Thursday, February 26, 2015

A String Of Beads


 

I just finished the latest Jane Whitefield novel from Thomas Perry.  If you haven't read him, he is consistently good and worth checking out.  This is a series, though, and you should start with the first one.

Jane is a Seneca and has a talent for helping people disappear when they need to go.  She doesn't hide criminals, but people who have angered the wrong people and don't trust the police to save them.  Jane teaches them how to completely change all their usual routines and gets them new identities and places them in new cities.  It is a long process and dangerous.  Most people are not prepared and have no money, so she doesn't charge them.  Once they are established elsewhere, many people send her money or offer to help in other ways.

These relocations are frequently dangerous as people don't give up everything and everybody they know unless it is to save their lives.

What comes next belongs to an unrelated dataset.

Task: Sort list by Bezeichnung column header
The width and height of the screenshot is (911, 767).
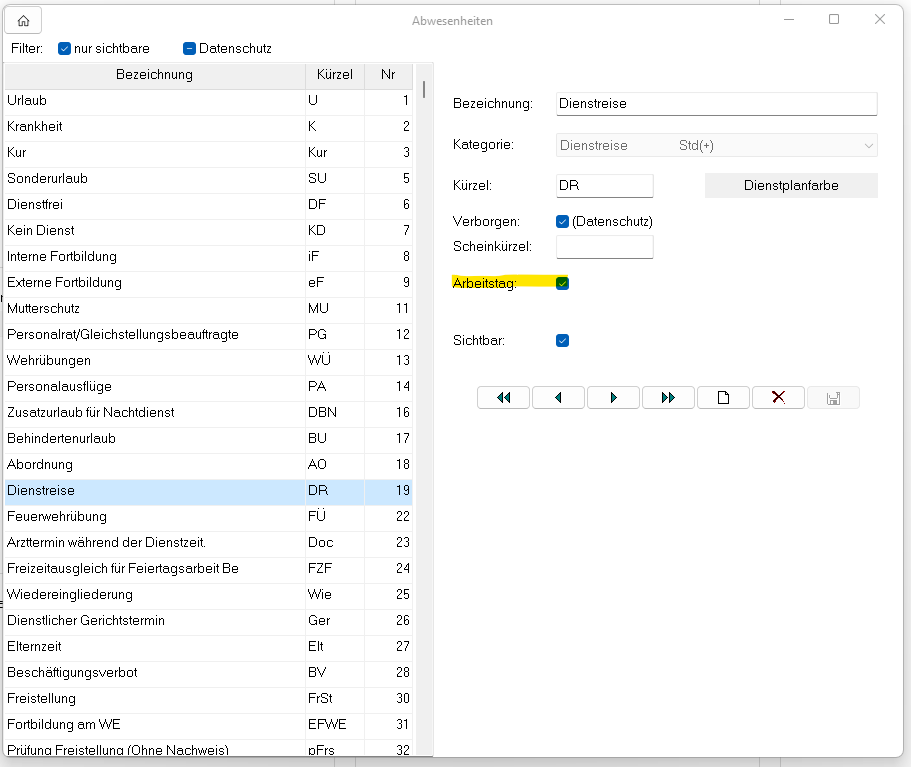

Jane is now married and doesn't want to do this kind of work anymore.  But one day her clan mothers from the Tonawanda band show up at her house.  They have a situation with Jimmy Sanders,  a young man from Jane's youth on the reservation.  He has been accused of murder, a crime he didn't commit, and they have heard that people are getting themselves arrested and put in jail, so that he can be killed if he turns himself in to the authorities.  He needs to hide until his name can be cleared and they want Jane to do it.

She didn't even know that they were aware of her work in this area. 

One of the clan mothers gives her a string of beads, an ote-ko-a.  The rest of the world called it wampum and thought of it as a form of money.  But it wasn't.  It was a sacred commemoration.  It was a way for the clan mothers to assign a an important task and it is not something Jane could take lightly or refuse.

She needed to find where Jimmy was hiding and then keep him safe.  Later, Jane would need to try to find out who really committed the crime and clear his name.  And not get dead, because it turns out the Mob is involved.

As you can imagine, her husband is not on board with this plan and it causes some tension in their relationship.  Again.

Perry writes a compelling mystery and is worthy of a read.